> [Required work] In the text about RCB's rebuilt squad, which two bowlers formed the new-ball partnership?

Text excerpt section start

Ahead of the mega auction, RCB retained only three players, among them Kohli and Patidar. That immediately gave the franchise the flexibility to target what it had historically neglected most: elite bowling. Bhuvneshwar Kumar and Josh Hazlewood arrived, and together they have formed arguably the most complete new-ball partnership of IPL 2026. Bhuvneshwar, supposedly nearing the twilight of his career, has reignited conversations around an India comeback after two exceptional IPL seasons, while Hazlewood has emerged as the perfect partner in crime.
The batting, meanwhile, was redesigned rather than merely reshuffled, and at the centre of that shift was Kohli’s evolution. For years, Kohli’s strike rate dominated conversations around his T20 batting. But somewhere around the middle of 2024, he accepted what modern T20 batting demanded. A brutal encounter against Sunrisers Hyderabad became the turning point. Kohli transformed himself from a patient accumulator into a ruthless powerplay aggressor. The results followed immediately. His strike rate this season sits above 164, comfortably the best of his IPL career.
Patidar, meanwhile, has been given the freedom to control the middle overs with calculated aggression. Around him, RCB built a strong support structure featuring vice-captain Jitesh Sharma, Tim David and the ever-evolving Krunal Pandya, who has quietly become one of the franchise’s most important all-rounders.

Text excerpt section end
Given entries section start

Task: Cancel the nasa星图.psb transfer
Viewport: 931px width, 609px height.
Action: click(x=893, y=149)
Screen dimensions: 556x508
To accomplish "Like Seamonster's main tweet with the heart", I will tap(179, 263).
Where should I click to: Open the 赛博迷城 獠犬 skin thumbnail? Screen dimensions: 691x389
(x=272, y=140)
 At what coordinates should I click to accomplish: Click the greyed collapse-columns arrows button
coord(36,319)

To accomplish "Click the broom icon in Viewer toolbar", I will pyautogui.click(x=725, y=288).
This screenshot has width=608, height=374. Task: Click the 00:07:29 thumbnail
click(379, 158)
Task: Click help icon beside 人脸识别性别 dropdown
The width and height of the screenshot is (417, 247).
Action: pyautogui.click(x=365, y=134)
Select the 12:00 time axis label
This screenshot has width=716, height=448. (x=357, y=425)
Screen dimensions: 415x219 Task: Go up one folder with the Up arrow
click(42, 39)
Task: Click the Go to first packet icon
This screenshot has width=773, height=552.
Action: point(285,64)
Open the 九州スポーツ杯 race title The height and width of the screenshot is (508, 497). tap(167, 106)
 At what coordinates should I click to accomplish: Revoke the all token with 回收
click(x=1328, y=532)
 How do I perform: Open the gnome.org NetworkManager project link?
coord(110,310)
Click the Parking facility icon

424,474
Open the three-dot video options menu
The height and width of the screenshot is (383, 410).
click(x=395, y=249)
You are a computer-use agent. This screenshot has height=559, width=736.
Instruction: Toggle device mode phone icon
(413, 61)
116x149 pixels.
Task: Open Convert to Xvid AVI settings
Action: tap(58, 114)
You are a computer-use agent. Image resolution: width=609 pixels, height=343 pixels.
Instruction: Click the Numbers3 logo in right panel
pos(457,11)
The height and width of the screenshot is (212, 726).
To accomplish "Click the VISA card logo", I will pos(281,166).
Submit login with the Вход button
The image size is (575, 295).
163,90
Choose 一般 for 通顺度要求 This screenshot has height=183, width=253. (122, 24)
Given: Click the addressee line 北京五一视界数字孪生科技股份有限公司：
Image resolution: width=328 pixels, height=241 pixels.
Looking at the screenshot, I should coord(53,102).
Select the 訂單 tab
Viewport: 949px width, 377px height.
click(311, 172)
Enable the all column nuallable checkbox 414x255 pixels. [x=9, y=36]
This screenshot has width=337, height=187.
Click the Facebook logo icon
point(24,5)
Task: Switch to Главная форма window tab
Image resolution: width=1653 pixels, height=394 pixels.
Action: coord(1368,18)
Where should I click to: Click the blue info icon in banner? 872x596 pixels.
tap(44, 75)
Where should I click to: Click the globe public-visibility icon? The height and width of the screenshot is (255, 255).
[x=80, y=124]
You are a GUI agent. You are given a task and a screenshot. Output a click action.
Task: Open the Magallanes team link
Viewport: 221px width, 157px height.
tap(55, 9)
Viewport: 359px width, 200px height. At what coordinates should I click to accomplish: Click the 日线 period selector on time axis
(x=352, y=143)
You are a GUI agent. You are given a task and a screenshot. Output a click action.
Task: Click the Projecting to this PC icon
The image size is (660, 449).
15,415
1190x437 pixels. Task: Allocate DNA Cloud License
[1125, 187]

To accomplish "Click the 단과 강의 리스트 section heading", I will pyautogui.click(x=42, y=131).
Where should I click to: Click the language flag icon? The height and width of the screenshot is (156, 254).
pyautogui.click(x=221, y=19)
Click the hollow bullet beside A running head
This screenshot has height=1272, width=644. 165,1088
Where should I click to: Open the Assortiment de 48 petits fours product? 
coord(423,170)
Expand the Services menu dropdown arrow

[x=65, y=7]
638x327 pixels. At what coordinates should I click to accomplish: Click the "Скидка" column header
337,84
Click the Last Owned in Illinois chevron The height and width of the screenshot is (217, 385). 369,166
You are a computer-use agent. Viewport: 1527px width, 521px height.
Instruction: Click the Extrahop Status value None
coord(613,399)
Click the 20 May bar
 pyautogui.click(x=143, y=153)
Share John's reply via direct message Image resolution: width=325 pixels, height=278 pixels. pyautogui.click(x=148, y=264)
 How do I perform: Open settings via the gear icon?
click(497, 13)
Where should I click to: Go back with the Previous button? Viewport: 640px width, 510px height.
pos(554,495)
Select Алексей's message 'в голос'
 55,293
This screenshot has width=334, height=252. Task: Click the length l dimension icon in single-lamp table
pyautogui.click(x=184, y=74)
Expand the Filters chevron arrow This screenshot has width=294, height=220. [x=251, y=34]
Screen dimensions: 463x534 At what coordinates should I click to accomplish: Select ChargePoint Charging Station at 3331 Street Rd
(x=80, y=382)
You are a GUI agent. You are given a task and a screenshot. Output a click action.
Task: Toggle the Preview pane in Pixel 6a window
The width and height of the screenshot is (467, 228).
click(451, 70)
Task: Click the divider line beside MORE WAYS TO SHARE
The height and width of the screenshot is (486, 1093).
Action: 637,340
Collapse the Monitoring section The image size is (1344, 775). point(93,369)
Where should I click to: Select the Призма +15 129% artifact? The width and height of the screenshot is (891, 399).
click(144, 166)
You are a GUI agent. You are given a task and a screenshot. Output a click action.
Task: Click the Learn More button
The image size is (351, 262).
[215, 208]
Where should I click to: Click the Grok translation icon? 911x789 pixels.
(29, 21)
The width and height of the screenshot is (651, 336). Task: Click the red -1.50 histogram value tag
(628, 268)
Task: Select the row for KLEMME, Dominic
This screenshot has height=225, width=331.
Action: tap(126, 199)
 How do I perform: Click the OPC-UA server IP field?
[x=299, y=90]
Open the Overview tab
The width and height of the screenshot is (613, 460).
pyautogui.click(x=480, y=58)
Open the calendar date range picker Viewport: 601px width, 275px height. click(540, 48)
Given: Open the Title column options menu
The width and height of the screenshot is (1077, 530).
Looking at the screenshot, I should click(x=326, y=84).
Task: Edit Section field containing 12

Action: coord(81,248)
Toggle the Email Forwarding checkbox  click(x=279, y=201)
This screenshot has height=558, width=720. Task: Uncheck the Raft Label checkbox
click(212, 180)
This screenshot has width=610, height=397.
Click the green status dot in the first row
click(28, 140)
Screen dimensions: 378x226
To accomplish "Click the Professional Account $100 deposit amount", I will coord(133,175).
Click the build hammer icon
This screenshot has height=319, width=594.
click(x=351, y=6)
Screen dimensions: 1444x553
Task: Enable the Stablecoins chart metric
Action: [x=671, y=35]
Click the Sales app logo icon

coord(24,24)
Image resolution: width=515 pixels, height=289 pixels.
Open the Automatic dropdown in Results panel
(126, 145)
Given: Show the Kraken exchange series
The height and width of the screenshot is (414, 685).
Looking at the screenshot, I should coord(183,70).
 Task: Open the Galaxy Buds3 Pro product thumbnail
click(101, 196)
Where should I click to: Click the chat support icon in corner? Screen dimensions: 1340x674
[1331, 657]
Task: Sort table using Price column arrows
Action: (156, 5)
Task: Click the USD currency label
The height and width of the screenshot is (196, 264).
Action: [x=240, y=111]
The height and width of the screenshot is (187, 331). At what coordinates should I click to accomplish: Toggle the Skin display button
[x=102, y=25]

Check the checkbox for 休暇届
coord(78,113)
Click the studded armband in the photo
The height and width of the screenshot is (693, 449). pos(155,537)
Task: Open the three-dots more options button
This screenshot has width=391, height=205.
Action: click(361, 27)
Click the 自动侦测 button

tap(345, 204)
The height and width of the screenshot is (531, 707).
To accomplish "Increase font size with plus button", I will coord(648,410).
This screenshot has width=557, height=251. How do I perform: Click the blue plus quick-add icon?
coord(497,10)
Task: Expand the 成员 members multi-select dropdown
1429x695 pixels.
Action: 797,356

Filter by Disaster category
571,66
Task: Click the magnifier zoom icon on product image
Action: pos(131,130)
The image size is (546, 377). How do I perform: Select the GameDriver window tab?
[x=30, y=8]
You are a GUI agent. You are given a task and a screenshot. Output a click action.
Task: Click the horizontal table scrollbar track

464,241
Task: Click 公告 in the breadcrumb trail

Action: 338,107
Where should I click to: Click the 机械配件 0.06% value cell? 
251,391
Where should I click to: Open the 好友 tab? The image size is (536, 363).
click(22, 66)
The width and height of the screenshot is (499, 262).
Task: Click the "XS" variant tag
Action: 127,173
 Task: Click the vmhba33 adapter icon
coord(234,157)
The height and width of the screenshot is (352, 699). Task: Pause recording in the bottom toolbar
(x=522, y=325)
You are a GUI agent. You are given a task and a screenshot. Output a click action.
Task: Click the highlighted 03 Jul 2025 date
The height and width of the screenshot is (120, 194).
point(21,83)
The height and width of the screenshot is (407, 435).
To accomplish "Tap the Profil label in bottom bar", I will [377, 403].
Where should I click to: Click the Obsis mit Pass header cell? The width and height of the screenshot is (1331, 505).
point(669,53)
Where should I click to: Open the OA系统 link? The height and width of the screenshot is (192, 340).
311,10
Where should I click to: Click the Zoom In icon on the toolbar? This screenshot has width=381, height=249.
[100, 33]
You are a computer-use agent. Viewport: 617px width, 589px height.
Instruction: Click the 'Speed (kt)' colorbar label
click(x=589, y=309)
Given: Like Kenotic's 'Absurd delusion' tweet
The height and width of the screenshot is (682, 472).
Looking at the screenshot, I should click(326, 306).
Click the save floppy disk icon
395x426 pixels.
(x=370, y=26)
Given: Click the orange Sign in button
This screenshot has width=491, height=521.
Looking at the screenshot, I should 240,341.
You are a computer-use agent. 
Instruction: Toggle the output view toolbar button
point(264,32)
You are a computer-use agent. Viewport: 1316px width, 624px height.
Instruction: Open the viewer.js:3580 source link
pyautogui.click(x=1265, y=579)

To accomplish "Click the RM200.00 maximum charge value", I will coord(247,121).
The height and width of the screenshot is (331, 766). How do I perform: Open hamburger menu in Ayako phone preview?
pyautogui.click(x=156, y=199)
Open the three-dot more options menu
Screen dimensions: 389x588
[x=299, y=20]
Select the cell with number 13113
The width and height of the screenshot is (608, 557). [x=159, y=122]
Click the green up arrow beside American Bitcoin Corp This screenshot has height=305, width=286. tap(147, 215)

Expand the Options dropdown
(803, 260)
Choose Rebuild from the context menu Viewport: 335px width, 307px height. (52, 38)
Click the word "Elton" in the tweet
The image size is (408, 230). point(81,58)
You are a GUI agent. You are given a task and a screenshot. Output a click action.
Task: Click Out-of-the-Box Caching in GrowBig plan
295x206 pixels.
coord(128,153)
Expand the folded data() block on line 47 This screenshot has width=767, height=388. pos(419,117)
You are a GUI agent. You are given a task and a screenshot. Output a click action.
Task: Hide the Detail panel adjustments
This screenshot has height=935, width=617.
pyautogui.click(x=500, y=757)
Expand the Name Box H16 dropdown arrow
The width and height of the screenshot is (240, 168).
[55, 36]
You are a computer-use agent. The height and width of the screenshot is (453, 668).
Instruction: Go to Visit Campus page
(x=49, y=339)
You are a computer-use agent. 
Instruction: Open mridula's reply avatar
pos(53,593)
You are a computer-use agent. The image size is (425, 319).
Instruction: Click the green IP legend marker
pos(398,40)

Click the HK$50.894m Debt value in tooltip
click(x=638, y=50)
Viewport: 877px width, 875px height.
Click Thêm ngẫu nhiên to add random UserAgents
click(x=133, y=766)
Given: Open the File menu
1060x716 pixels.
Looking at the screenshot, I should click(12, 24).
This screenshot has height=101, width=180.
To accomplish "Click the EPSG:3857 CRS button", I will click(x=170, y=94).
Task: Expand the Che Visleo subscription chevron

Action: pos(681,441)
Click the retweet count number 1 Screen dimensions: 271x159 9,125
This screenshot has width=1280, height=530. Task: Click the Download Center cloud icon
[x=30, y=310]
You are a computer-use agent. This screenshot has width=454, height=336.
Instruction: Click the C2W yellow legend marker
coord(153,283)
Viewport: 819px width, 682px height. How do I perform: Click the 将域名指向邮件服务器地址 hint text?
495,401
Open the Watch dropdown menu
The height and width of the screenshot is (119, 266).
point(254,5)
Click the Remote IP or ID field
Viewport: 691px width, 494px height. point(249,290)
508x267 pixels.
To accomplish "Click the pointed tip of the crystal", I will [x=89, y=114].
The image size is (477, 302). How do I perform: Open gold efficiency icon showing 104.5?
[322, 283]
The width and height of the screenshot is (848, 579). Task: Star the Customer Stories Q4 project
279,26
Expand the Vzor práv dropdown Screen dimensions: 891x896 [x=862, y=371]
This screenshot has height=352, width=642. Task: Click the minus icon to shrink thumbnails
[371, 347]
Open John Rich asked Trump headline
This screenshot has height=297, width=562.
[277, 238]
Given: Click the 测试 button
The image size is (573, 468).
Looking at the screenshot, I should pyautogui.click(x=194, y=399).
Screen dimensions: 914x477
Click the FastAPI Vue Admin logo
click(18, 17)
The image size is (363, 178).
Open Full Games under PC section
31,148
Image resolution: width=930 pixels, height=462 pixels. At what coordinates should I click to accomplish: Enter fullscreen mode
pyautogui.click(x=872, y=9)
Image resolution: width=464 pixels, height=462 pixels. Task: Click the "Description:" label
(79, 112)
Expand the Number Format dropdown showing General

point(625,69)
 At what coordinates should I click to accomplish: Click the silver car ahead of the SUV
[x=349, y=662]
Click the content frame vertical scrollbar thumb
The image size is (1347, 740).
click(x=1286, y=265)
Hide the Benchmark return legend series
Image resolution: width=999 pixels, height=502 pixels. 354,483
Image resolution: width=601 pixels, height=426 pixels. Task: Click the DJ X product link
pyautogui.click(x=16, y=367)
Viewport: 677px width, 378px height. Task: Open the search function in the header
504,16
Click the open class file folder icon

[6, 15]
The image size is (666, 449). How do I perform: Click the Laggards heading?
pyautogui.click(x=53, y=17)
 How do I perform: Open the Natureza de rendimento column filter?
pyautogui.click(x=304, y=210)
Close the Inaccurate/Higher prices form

Given entries section end

> [Exercise response] Bhuvneshwar Kumar and Josh Hazlewood.